En España, según los últimos datos del INE, de 18 millones y medio de hogares que había en 2016, uno de cada cuatro era de personas solas. Un dato que crece a un ritmo del 4% anual y que debería hacer más visible este problema social que se esconde a nuestro lado, sin enseñarnos su dentadura. Todos tenemos una vecina a la que cada vez vemos menos entre el portal y el ascensor. Un vecino que habitualmente nos propone invitarnos a una cerveza en la soledad de su mediodía. Gente que alguna vez convivió con la felicidad y a la que los años, la viudez, el futuro extranjero de sus hijos, la economía de la pensión que todo lo precariza, los ha ido excluyendo de un sistema que sobrestima la juventud, la belleza, el éxito y el dinero. La atención a los ancianos, y la simpatía hacia ellos, sean o no de la familia, se pierde del todo con la generación educada en el cuidado de los abuelos en casa, y que actualmente gestiona la soledad de sus padres como puede, con ayuda de terceras personas contratadas o con la búsqueda de residencia -las privadas como hoteles de cinco estrellas pero sin las prestaciones correspondientes- en las que medican la soledad, la ponen a hacer manualidades, y la infantilizan sin tener en cuenta su experiencia ni su autoestima. La generación baby boom que para 2035 situará a España como el tercer país más envejecido por detrás de Japón e Italia, sin una política geriátrica de calidad y dependiente de una metodología pedagógica que de momento no tiene en cuenta el nivel intelectual medio y la dignidad en su independencia de los ancianos sin demencia ni alzhéimer.

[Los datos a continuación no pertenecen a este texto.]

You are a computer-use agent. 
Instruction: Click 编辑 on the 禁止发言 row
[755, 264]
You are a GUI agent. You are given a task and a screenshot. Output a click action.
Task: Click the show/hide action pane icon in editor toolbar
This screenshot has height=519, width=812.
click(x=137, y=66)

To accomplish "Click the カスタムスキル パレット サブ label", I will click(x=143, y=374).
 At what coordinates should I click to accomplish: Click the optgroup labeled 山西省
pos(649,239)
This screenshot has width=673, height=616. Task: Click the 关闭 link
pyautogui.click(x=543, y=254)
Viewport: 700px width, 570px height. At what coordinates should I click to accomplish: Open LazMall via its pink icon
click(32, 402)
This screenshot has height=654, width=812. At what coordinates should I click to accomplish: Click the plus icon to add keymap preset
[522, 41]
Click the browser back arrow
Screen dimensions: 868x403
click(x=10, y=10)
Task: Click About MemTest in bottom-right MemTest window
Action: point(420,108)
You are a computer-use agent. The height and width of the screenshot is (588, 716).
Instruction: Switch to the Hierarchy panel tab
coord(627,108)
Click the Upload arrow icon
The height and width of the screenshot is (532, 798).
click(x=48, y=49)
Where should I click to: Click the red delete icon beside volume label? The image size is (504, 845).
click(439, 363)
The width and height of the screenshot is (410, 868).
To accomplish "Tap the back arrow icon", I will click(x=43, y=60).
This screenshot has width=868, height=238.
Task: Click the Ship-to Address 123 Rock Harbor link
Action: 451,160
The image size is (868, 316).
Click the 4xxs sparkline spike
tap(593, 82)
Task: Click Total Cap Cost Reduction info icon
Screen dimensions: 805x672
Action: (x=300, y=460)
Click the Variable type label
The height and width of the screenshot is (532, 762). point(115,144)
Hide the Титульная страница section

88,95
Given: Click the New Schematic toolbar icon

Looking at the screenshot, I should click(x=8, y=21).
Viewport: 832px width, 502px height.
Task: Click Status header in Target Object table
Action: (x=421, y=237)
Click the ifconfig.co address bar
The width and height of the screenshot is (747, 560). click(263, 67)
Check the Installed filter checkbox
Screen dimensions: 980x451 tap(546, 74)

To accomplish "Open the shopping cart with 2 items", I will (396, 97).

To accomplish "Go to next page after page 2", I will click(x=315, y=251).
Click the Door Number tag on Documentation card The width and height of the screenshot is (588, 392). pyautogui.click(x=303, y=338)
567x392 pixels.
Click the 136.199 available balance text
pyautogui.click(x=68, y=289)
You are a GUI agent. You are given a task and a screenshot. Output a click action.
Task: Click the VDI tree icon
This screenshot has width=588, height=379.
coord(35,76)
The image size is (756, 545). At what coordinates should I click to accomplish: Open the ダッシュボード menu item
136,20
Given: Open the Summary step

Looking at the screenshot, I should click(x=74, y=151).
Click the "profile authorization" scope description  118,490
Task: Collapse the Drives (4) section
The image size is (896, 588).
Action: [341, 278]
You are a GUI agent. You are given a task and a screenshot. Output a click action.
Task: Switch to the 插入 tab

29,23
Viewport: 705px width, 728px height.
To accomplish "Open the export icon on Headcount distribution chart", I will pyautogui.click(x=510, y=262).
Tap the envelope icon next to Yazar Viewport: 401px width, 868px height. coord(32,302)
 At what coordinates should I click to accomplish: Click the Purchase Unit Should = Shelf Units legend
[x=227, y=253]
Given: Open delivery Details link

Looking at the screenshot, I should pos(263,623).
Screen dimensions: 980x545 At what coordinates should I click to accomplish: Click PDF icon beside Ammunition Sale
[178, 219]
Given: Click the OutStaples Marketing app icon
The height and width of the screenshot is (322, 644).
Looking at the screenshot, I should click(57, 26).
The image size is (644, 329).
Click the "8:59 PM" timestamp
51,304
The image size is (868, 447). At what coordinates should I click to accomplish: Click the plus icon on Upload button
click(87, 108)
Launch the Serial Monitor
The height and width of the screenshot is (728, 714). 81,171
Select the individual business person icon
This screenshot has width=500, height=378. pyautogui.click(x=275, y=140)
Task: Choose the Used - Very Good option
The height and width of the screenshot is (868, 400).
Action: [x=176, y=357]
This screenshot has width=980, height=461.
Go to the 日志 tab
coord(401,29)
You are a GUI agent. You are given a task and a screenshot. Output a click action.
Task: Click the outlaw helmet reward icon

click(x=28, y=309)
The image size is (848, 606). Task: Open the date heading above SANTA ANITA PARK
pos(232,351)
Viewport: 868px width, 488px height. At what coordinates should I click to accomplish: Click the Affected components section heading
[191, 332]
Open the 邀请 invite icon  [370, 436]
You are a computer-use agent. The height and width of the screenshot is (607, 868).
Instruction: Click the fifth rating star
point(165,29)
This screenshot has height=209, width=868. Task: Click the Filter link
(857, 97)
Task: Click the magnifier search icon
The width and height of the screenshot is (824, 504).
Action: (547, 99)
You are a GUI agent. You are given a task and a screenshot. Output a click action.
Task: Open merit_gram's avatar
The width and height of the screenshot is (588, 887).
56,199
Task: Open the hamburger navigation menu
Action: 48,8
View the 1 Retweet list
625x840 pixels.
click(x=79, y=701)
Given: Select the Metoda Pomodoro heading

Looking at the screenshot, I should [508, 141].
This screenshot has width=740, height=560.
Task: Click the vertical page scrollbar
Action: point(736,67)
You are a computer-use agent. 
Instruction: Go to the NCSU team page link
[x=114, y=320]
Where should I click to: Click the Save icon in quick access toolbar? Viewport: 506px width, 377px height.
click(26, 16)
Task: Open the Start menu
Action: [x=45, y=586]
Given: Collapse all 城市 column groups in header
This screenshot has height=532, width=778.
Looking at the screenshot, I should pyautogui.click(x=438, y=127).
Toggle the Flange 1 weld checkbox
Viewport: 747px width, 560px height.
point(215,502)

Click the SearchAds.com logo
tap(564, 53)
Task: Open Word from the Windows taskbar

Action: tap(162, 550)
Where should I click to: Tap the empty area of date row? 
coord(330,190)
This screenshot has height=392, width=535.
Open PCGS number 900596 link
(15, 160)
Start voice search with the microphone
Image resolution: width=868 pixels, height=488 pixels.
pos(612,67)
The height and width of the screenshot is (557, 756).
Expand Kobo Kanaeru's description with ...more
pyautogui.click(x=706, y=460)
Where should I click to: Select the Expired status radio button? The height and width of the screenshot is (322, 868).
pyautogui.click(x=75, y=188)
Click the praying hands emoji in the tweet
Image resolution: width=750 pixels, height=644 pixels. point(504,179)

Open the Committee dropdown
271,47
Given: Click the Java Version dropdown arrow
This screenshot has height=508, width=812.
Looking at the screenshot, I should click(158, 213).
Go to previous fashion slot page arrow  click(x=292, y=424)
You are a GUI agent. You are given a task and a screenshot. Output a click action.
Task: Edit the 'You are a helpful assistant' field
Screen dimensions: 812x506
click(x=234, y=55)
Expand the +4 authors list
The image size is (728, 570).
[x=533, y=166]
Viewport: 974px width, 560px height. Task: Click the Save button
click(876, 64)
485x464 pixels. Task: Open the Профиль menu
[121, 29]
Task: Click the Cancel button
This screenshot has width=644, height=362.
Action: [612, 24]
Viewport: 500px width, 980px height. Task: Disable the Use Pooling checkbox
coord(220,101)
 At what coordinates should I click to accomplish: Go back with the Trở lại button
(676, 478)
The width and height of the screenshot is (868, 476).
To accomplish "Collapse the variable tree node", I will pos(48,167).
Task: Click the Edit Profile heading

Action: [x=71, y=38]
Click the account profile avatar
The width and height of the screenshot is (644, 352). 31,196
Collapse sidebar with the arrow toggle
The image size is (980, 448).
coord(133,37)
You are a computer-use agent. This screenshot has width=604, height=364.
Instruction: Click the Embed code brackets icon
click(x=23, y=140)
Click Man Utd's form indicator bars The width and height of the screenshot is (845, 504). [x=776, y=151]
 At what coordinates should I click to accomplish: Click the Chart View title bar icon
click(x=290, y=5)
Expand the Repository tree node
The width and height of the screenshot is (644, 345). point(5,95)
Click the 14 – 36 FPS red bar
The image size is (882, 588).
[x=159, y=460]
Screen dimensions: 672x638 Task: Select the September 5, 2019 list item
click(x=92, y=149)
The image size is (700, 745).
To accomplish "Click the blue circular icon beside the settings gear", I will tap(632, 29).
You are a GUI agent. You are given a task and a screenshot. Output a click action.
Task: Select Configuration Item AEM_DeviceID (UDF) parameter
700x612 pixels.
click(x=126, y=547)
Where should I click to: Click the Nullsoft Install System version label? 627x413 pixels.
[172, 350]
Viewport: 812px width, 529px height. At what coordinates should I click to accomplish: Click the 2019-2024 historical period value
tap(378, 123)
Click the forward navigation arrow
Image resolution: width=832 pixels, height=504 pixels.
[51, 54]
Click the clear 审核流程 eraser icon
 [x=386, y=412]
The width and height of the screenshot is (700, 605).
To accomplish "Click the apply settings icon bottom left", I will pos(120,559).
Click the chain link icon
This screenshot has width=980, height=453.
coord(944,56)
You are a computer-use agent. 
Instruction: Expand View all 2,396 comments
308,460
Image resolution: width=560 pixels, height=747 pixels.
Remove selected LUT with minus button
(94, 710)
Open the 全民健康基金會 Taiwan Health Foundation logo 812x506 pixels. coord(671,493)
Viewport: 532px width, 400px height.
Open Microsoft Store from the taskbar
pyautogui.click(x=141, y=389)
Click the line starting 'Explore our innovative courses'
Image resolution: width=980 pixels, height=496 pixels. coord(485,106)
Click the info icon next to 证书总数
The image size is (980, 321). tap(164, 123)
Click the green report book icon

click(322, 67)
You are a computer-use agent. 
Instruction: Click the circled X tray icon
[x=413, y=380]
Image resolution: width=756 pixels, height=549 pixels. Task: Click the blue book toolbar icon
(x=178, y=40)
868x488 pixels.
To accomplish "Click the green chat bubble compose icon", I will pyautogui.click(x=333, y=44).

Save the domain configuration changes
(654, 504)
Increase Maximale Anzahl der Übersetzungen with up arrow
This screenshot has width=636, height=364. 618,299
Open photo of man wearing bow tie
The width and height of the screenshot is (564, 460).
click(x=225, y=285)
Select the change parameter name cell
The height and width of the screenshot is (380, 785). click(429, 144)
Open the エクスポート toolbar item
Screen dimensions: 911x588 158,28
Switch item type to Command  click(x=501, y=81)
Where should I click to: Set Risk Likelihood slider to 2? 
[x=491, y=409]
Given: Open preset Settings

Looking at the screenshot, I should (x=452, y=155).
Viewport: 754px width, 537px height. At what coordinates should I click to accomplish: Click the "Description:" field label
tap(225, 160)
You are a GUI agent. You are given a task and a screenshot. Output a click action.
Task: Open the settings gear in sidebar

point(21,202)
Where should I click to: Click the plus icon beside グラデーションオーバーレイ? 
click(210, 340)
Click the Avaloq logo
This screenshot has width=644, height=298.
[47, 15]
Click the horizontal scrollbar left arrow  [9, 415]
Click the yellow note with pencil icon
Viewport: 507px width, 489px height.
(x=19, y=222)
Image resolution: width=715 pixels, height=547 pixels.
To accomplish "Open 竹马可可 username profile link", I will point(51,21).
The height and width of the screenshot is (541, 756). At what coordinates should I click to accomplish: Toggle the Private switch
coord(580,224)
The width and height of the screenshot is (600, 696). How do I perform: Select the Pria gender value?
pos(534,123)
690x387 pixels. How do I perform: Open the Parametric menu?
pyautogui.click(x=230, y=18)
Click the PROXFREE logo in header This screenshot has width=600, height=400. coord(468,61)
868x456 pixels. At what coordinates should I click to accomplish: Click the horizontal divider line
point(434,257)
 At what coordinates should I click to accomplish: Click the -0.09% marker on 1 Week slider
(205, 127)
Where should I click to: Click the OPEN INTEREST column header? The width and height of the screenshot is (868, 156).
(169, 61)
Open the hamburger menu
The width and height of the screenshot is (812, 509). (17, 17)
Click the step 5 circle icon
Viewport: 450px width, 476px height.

Sin duda hay que copiar a Reino Unido -con 9 millones de mayores de 65 años- uno más que nuestro país- y donde el gobierno ha nombrado a Tracey Couch Secretaria de Estado para luchar contra lo que se considera una epidemia social que no deja de extenderse. La compañía artificial de la televisión y la conectividad a las redes han demostrado no servir para paliarla. Las preferencias demandadas son cercanía, calor humano y conversación. Algo que alrededor de 200.000 personas confesaban no haber practicado desde hacía más de un año, según el estudio de la revista inglesa Psychosomatic Medicine. El mismo problema que se intenta paliar en España desde hace décadas con oenegés como El teléfono de la esperanza, los voluntarios de la Fundación Miranda o de Nagusilán en Euskadi entre otras asociaciones. Pero a su solidario trabajo es conveniente sumarle políticas reales y una educación, familiar y académica, que promuevan el enriquecedor intercambio intergeneracional, la recuperación de las relaciones de vecindad y especialmente el concepto humano de hacer con en lugar de hacer por. Es obligación de todos cubrir el vacío de una edad de la que ninguna luz te rescata, y en la que uno se sabe en un precario equilibrio en el que resulta difícil convivir con la memoria de lo ausente, y el presente a la pata coja, sin que ningún pájaro cante y cante arrullando el silencio y la soledad.